Milk Workflow

All premium espresso machines can deliver powerful steam, so with a little guidance, you will soon be making milky coffees to rival your local café.

The latté is the most popular espresso based milky coffee, followed closely by the flat white and the old school cappuccino. The latté is the tricky one so I have included a workflow for a latté below.

Part 1 - Steam your milk

  1. Give the steam wand a quick squirt to remove residual water and get to dry steam.  

  2. Place the wand tip just below the milk surface and angle the wand so that you get a whirlpool during steaming. 

  3. Start steaming your milk.  

    • From cold until lukewarm the tip should be near the surface to allow a small amount of air to be sucked into the milk.

    • From lukewarm to "uncomfortable to touch” the tip should be below the surface to stop any new air from being sucked into the milk. Keep the milk swirling to break down the air bubbles into very small bubbles (micro-foam).
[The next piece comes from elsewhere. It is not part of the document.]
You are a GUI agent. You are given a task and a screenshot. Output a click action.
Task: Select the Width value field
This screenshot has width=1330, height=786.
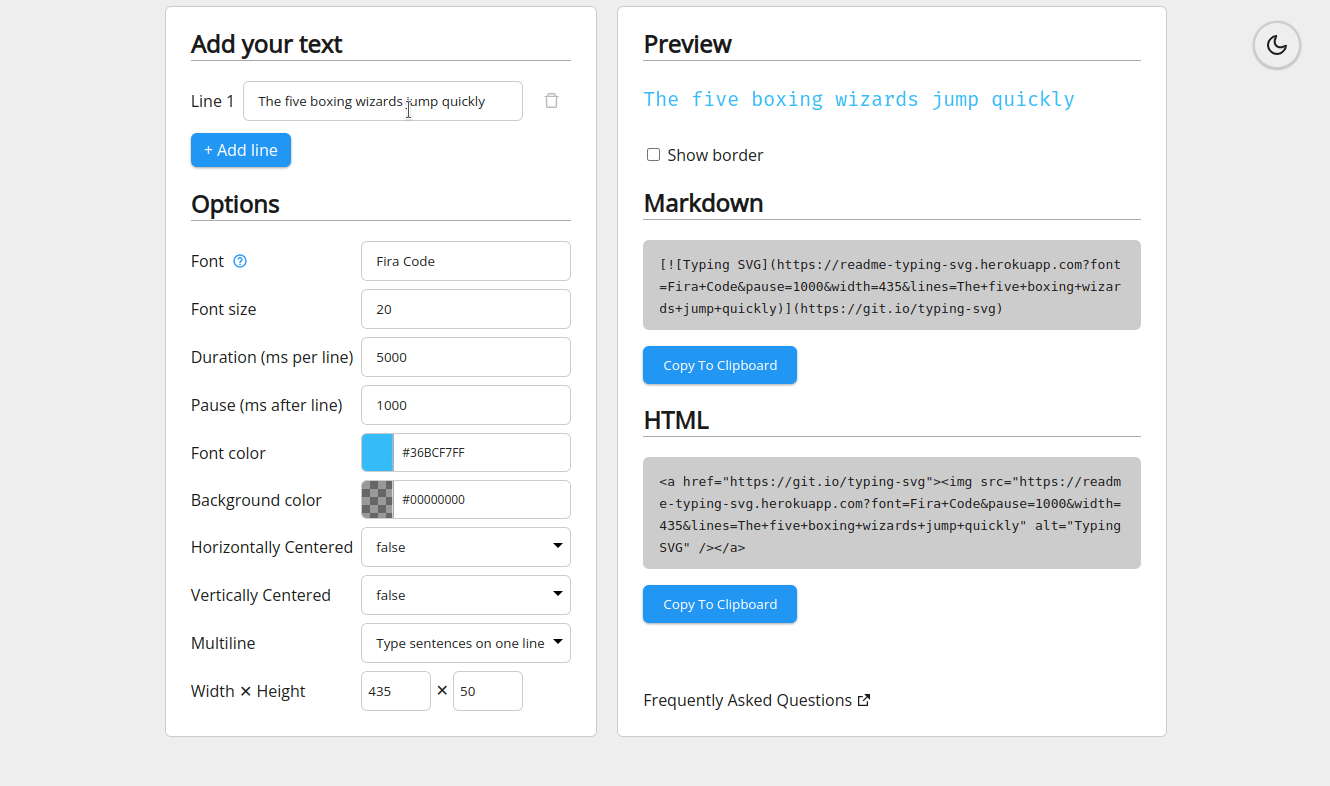click(x=395, y=691)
    • Just before "uncomfortable to touch” stop steaming. 

  4. Remove the steam wand, wipe the tip clean, then give the wand a quick squirt. 

Part 2 - Pour a heart

  1. Swirl your milk in the jug and tap town to remove any large bubbles. 

  2. Swirl the espresso in the cup to spread the surface crema.

  3. Angle your cup at 45°

  4. Pour from up high into the deepest part of the cup to push the milk beneath the surface crema. 

  5. Towards the end of the pour, drop the jug down low and allow the micro-foam to flow across the surface. The final step is to lift the jug up high again and cut through the center.

To practice the above without wasting milk I recommend adding a few drops of dish washing detergent to water. Steam this and you will get a good simulation of milk. Just don’t drink it unless you like soapy notes ;)

Getting great tasting milky coffees is easy but creating latté art is a different story. Latté art takes practice. It's tricky, but when you get the hang of it and pour your first heart you will be rapt. 

For more milk tips take a look at the handy video below.

Milk FAQs

I know the questions that come to mind for new home baristas, and if I get asked a question 3 times I write an FAQ. This has become a great way for me to share handy tips online. Scroll below to learn more.

+ What milky coffees can I make at home?

Espresso machines aren't only for black coffee lovers. They are for lovers of milky coffees as well. The range of delicious milky drinks that you can make with an Italian espresso machine include:

  • Flat white
  • Latté
  • Cappuccino
  • Macchiato
  • Piccolo latté
  • Mocha
  • ...and hot chocolate

+ How do I steam milk for different drinks?

The 3 most popular milky coffees that you can make with an espresso machine are the flat white, latté and cappuccino. These all start with an espresso base, then finish off with steamed milk on top. Here's a guide:

  • Flat white - espresso shot with steamed milk on top - thin layer of small bubbles (microfoam) (<5mm) data-preserve-html-node="true"
  • Latté - espresso shot with steamed milk on top - medium layer of small bubbles (microfoam) (5-10mm)
  • Cappuccino - espresso shot with steamed milk on top - thick layer of small bubbles (microfoam) (10-20mm)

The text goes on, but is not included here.